For me, the most severe example of connectedness is woven around the product. To commercialize a product there are countless business process that cut across almost every interface. Here are a few: innovation, technology development, product development, robustness testing, product documentation, manufacturing engineering, marketing, sales, and service. Each of these processes is led by one organization and cuts across many; each cut across expertise-specialization interfaces; each requires information and knowledge from the other; and each new product development project must cooperate with all the others. They cannot be separated or broken into bits. Change one with intent and change the others with unintended consequences. No doubt – they’re connected.

Green thinking is much overdue, but with it comes connectedness squared. With pre-green product commercialization, the product flowed to the end user and that was about it. But with environmental movement there’s a whole new return path of interconnected business processes. Green thinking has turned the product life cycle into the circle of life – the product leaves, it lives it’s life, and it always comes back home.

And with this return path of connectedness, how the product goes together in manufacturing must be defined in conjunction with how it will be disassembled and recycled.

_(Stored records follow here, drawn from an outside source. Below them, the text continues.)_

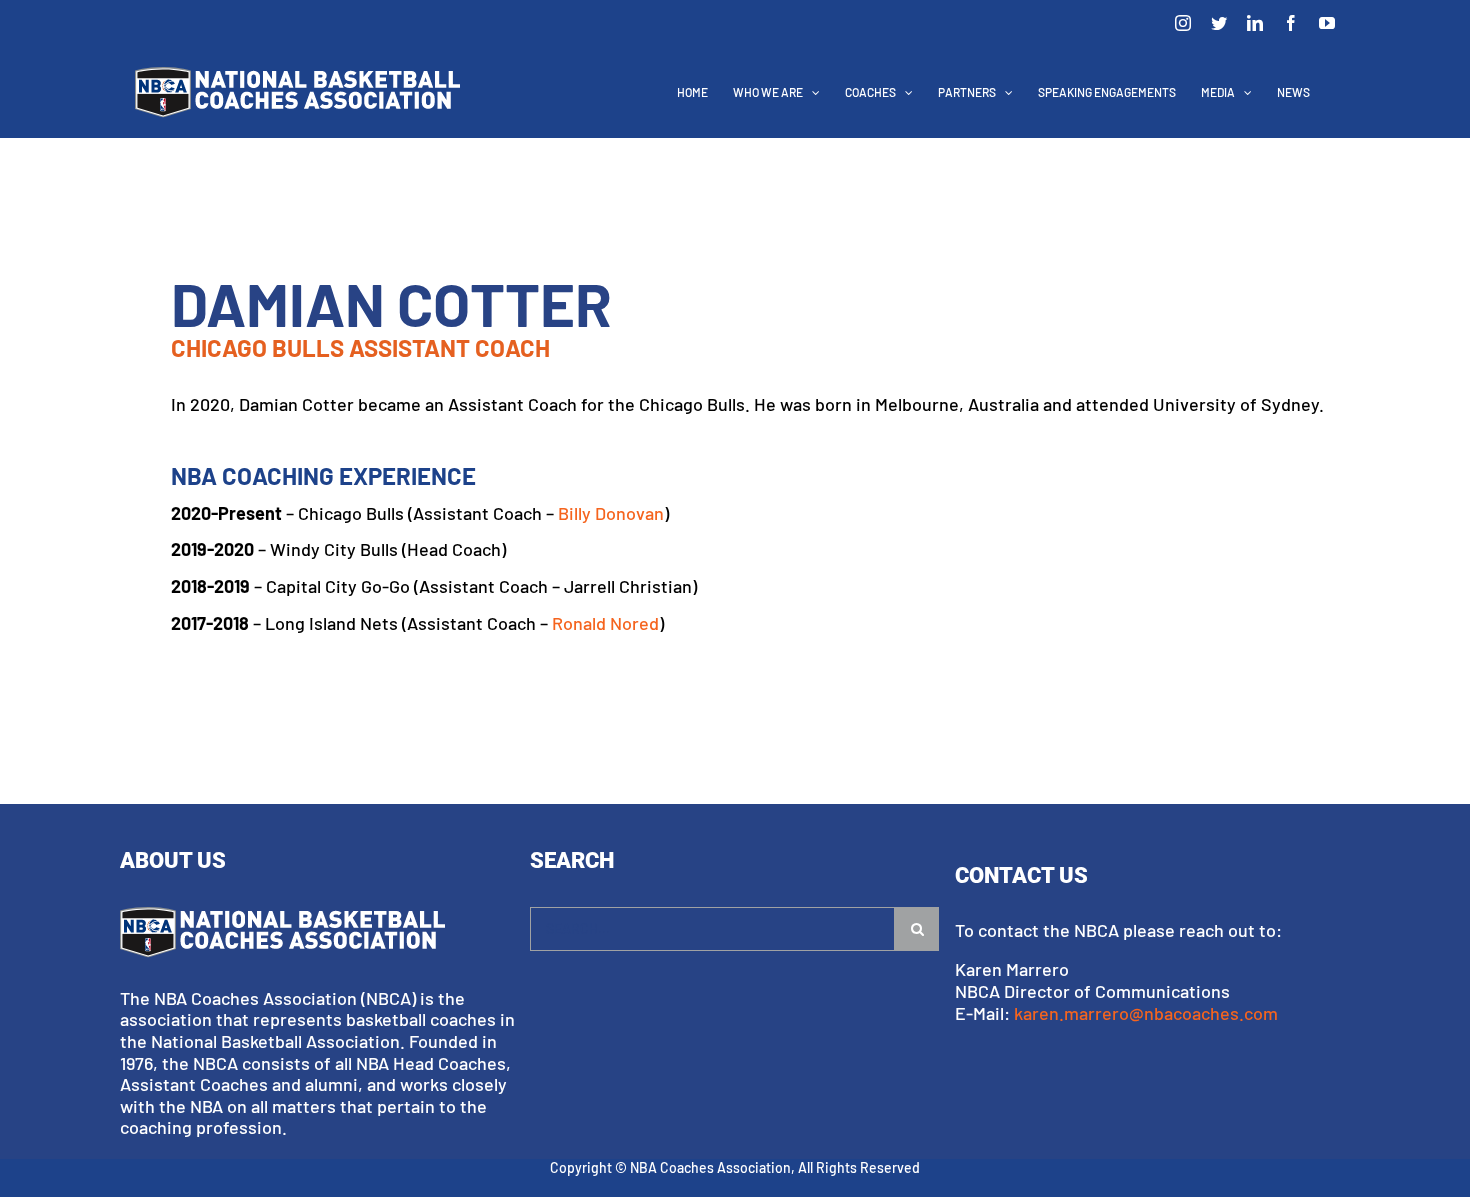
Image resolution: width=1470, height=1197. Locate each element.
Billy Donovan (611, 513)
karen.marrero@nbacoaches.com (1146, 1013)
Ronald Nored (605, 623)
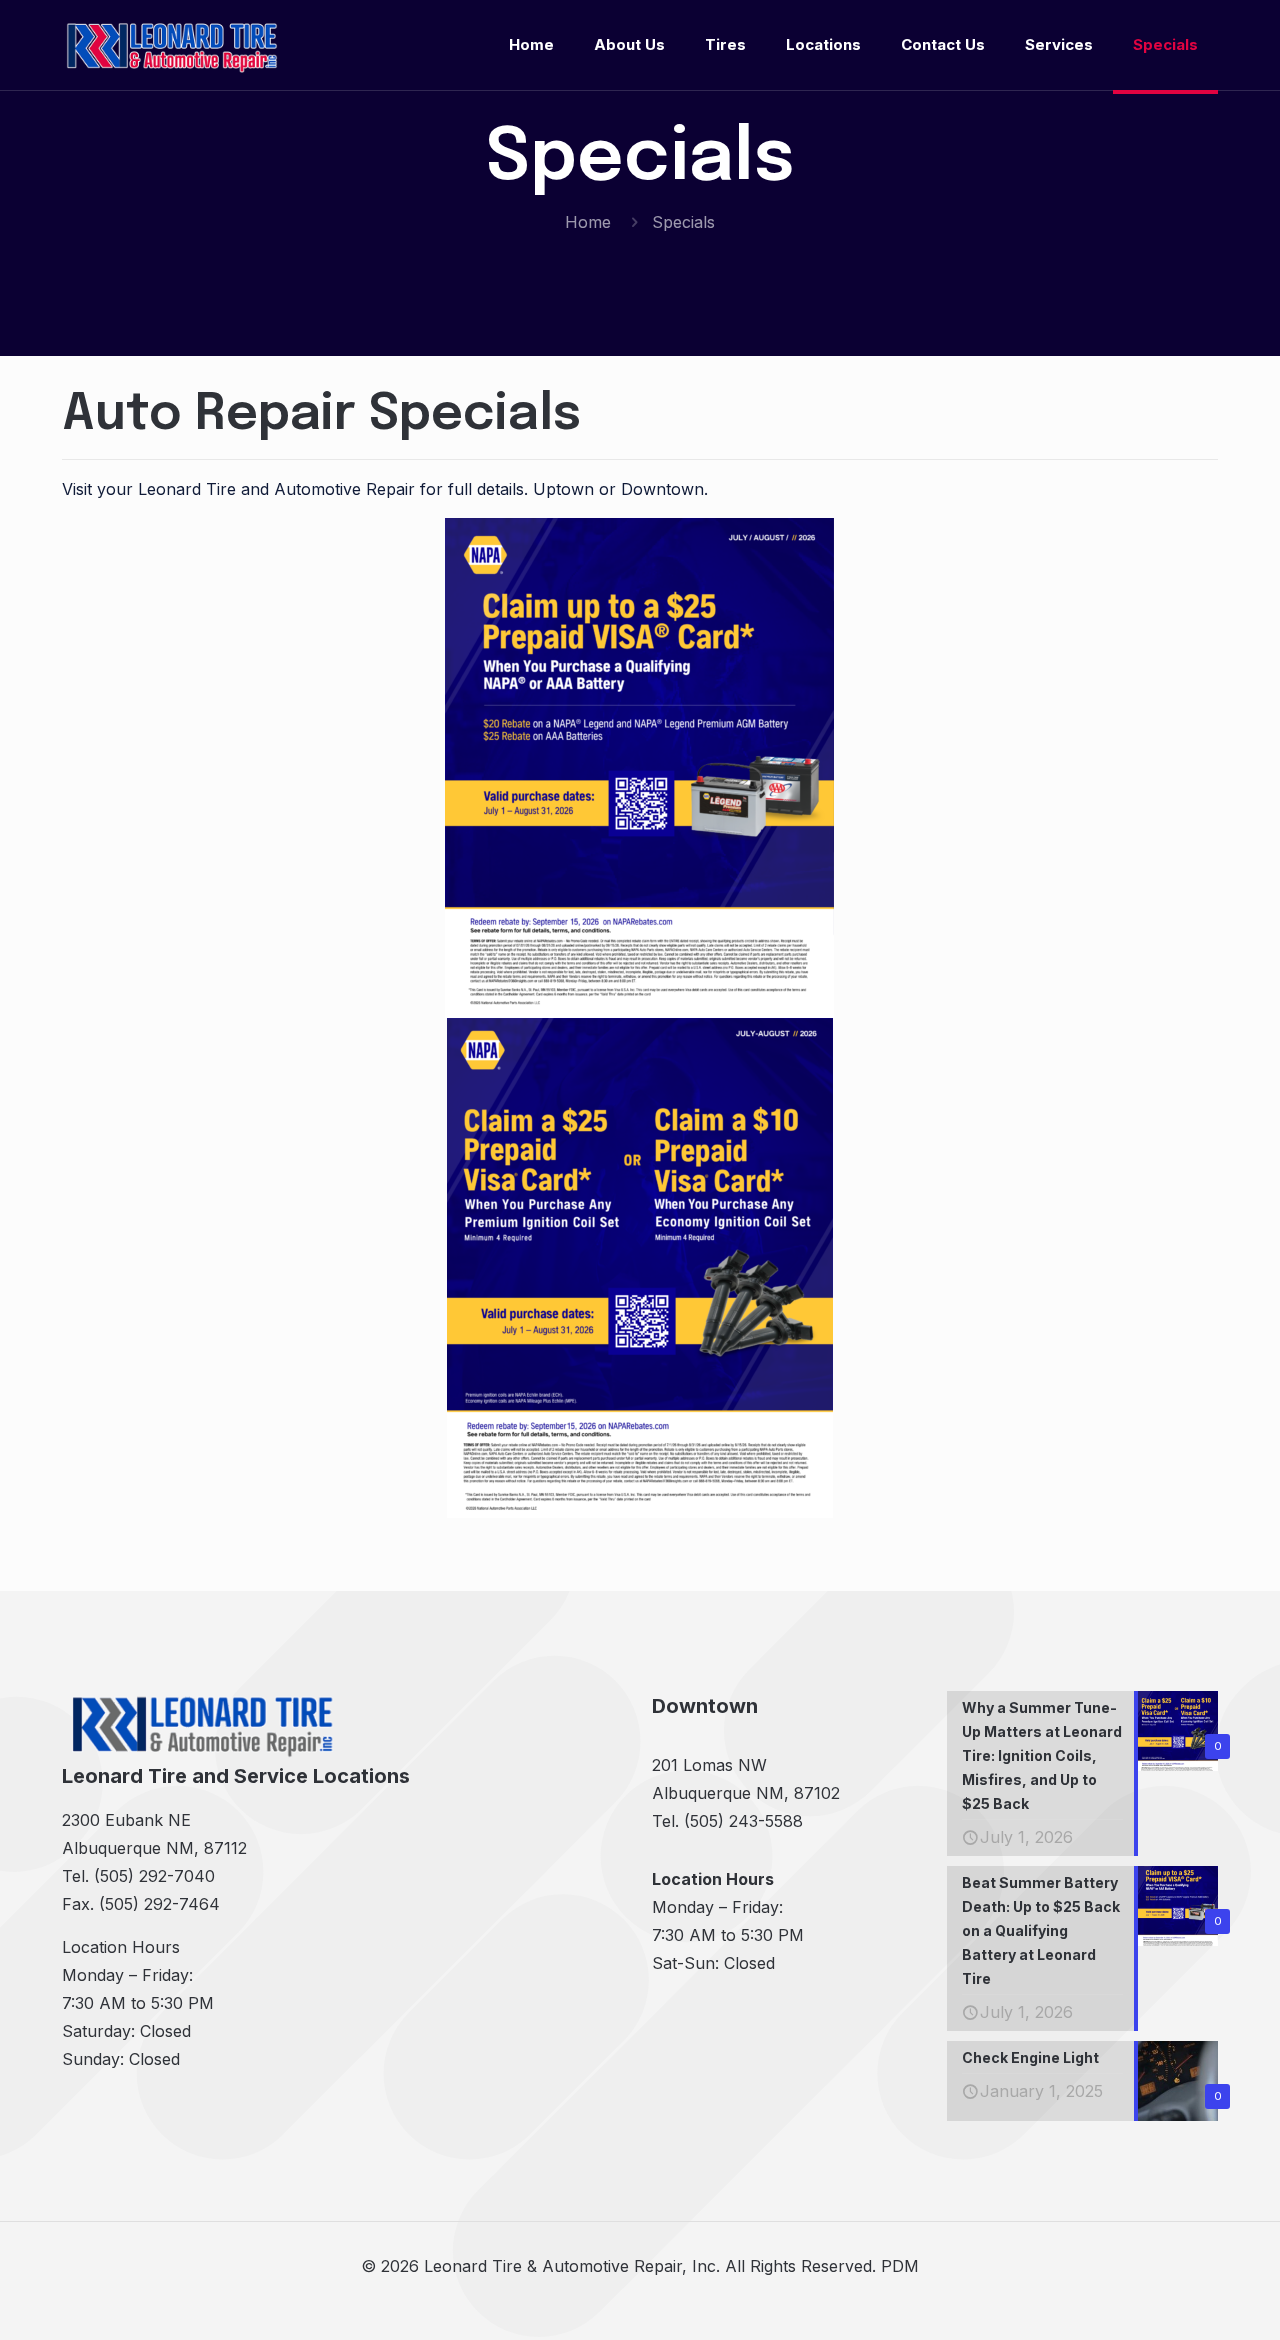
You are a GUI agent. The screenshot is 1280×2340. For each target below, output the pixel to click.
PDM (900, 2266)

Stress analysis must be coordinated with packaging design, regulations of banned substances, and material reuse of retired product. Marketing literature must be co-produced with regulatory strategy and recycling technologies. It’s connected more than ever.

But the bad news is the good news. Yes, things are more interwoven and the spider web is more tangled. But the upside – companies that can manage the complexity will have a significant advantage. Those that can navigate within connectedness will win.

The first step is to admit there’s a problem, and before connectedness can be managed, it must be recognized. And before it can become competitive advantage, it must be embraced.